• _WORK ITEM_:
Where the data below has the string "output", return the whole line.
########
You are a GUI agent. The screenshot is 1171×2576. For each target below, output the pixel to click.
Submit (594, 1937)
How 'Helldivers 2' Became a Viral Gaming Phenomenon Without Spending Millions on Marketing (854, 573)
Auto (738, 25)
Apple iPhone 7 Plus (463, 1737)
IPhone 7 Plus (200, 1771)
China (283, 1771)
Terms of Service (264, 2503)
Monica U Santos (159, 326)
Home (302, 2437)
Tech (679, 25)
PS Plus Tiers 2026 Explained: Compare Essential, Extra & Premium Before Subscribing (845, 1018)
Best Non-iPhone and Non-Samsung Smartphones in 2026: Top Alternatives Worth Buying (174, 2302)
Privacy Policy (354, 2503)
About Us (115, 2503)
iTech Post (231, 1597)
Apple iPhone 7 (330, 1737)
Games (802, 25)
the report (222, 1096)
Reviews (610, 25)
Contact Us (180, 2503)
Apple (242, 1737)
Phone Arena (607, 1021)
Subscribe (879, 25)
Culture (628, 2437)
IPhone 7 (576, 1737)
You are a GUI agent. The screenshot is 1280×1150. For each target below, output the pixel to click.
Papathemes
########
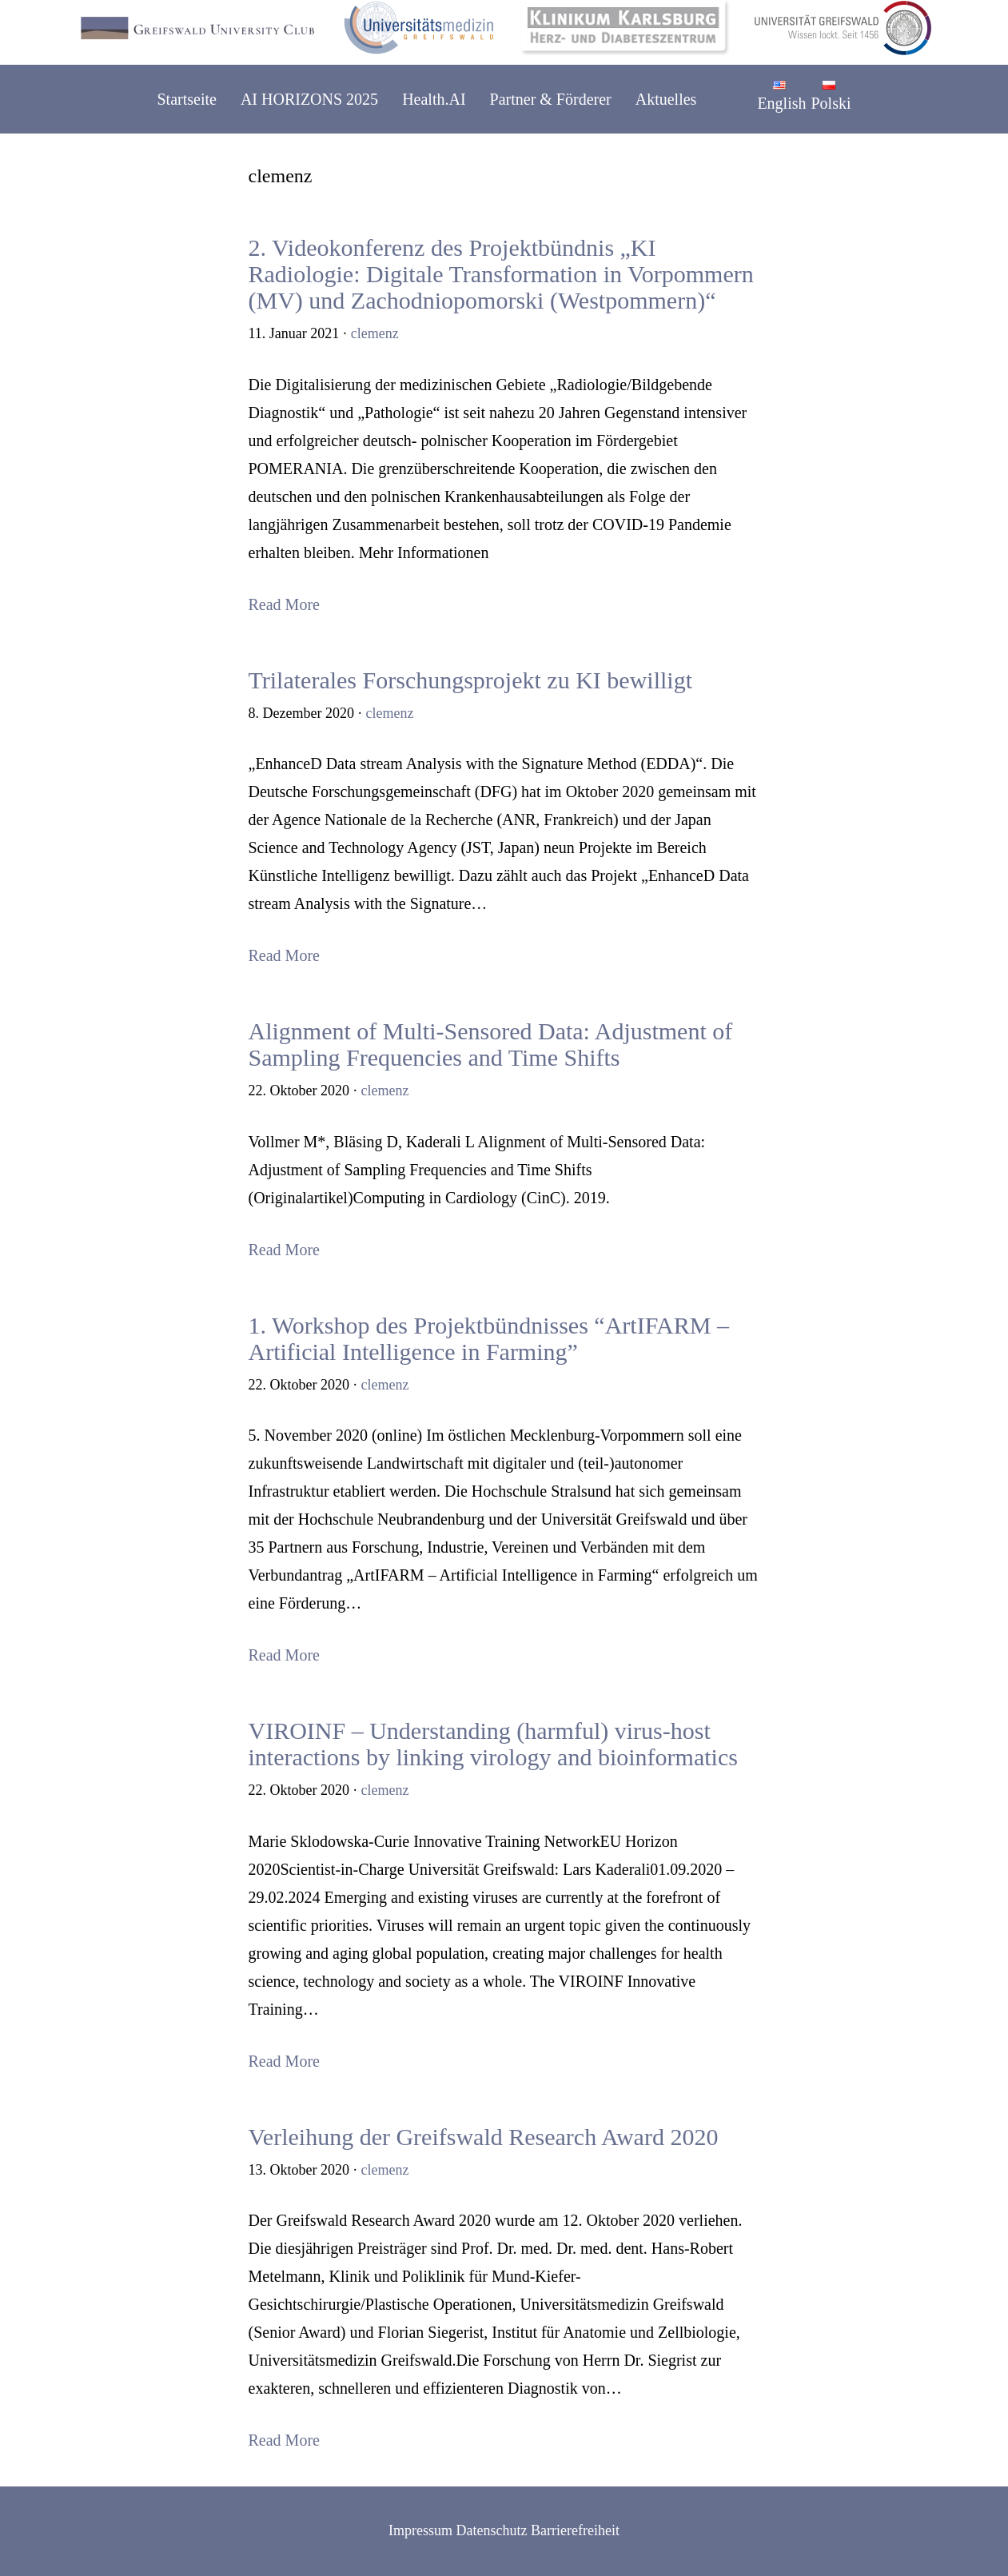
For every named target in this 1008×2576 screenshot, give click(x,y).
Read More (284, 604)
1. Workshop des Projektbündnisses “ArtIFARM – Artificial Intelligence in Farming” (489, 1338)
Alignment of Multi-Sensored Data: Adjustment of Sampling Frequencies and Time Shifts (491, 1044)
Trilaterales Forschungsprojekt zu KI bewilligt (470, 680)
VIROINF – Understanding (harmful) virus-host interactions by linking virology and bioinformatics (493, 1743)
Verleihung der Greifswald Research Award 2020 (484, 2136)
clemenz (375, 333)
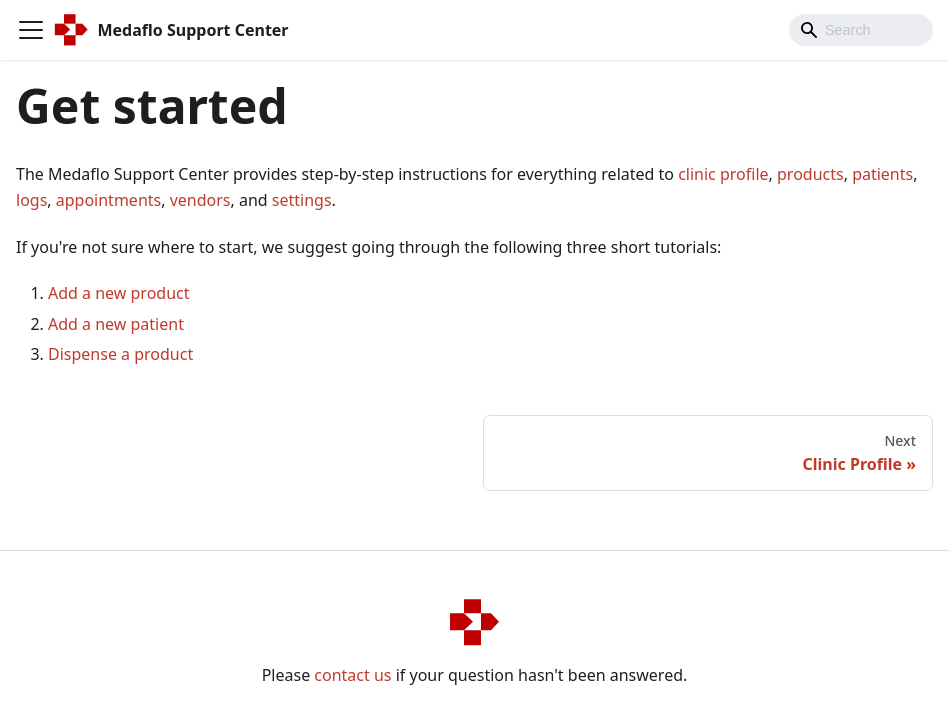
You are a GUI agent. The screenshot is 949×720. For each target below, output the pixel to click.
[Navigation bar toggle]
########
• _RESPONSE_:
You are a GUI agent. The screenshot is 1171×2576. For each target below, output the pixel to click.
You are a GUI agent. The screenshot is 1280×1150. For each target below, output the pixel to click.
You are a GUI agent. The screenshot is 949×720. For each target below, output the pixel to click.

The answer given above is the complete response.